Requirements
Copy every one of the following records word for word, keeping each line unchanged.
━━━━━━━━━━
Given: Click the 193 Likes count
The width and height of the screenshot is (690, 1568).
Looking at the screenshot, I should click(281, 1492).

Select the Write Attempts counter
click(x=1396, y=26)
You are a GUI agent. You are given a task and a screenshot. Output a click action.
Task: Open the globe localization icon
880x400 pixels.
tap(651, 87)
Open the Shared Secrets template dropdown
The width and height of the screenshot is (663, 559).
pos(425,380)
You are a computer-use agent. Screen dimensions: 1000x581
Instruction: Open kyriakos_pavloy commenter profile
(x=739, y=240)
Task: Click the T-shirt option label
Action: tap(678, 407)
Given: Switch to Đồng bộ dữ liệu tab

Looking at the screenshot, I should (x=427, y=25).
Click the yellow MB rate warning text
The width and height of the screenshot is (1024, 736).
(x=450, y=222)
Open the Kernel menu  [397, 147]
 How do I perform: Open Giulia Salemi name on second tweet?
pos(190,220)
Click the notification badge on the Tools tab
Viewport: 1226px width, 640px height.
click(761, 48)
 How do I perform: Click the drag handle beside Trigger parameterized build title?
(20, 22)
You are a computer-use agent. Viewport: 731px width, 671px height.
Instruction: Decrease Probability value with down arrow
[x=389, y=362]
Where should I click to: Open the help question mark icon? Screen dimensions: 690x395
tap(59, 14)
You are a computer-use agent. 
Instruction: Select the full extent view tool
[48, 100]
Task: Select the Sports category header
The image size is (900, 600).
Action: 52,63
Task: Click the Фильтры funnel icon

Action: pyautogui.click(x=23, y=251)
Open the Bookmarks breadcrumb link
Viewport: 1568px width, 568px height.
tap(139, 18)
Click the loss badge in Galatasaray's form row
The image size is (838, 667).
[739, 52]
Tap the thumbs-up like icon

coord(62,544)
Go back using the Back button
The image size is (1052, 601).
━━━━━━━━━━
Response for this exercise
Given: Click the 193 Likes count
The width and height of the screenshot is (690, 1568).
Looking at the screenshot, I should click(281, 1492).

Select the Write Attempts counter
click(x=1396, y=26)
You are a GUI agent. You are given a task and a screenshot. Output a click action.
Task: Open the globe localization icon
880x400 pixels.
tap(651, 87)
Open the Shared Secrets template dropdown
The width and height of the screenshot is (663, 559).
pos(425,380)
You are a computer-use agent. Screen dimensions: 1000x581
Instruction: Open kyriakos_pavloy commenter profile
(x=739, y=240)
Task: Click the T-shirt option label
Action: tap(678, 407)
Given: Switch to Đồng bộ dữ liệu tab

Looking at the screenshot, I should (x=427, y=25).
Click the yellow MB rate warning text
The width and height of the screenshot is (1024, 736).
(x=450, y=222)
Open the Kernel menu  [397, 147]
 How do I perform: Open Giulia Salemi name on second tweet?
pos(190,220)
Click the notification badge on the Tools tab
Viewport: 1226px width, 640px height.
click(761, 48)
 How do I perform: Click the drag handle beside Trigger parameterized build title?
(20, 22)
You are a computer-use agent. Viewport: 731px width, 671px height.
Instruction: Decrease Probability value with down arrow
[x=389, y=362]
Where should I click to: Open the help question mark icon? Screen dimensions: 690x395
tap(59, 14)
You are a computer-use agent. 
Instruction: Select the full extent view tool
[48, 100]
Task: Select the Sports category header
The image size is (900, 600).
Action: 52,63
Task: Click the Фильтры funnel icon

Action: pyautogui.click(x=23, y=251)
Open the Bookmarks breadcrumb link
Viewport: 1568px width, 568px height.
tap(139, 18)
Click the loss badge in Galatasaray's form row
The image size is (838, 667).
[739, 52]
Tap the thumbs-up like icon

coord(62,544)
Go back using the Back button
The image size is (1052, 601).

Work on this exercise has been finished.